**The task:**
Your output should be the lines from the one with "Image resolution: width=1024" through the last line of the records below, exactly as written, minus the pictures.
* * * * * * *
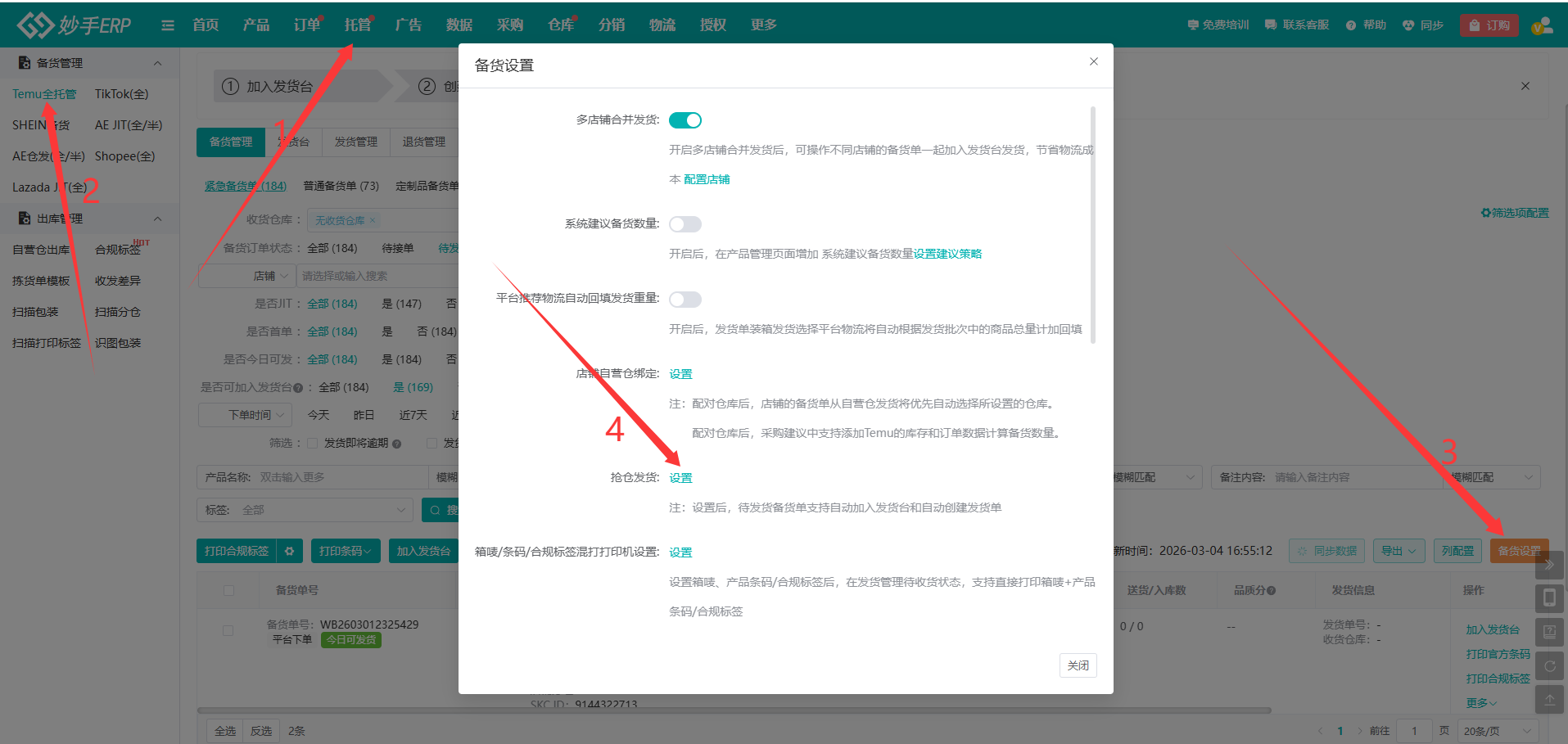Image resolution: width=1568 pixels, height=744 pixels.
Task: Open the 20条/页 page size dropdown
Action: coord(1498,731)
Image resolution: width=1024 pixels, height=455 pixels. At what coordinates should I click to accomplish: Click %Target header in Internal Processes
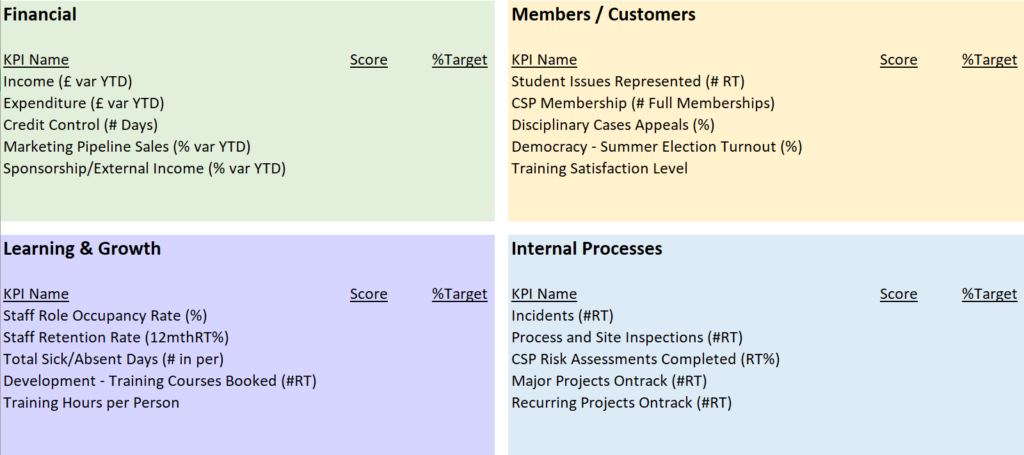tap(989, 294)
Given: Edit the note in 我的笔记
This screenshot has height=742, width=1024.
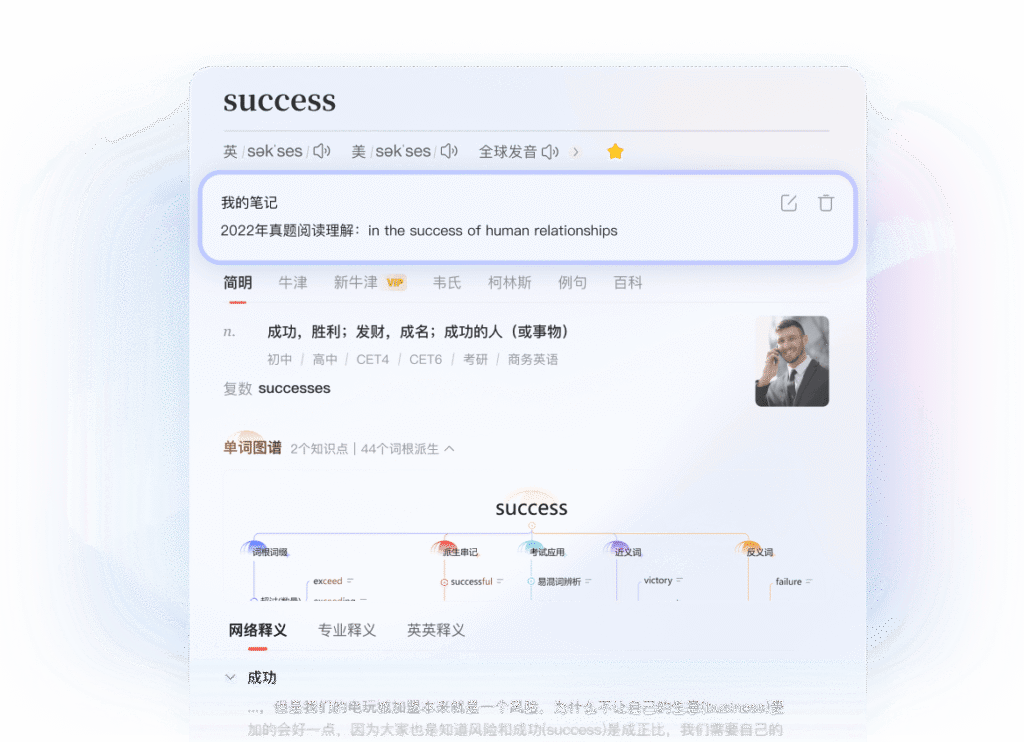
* * * * * * *
**Exercise answer:**
Image resolution: width=1024 pixels, height=455 pixels. At what coordinates should I click to accomplish: Click %Target header in Internal Processes
tap(989, 294)
Given: Edit the note in 我的笔记
This screenshot has height=742, width=1024.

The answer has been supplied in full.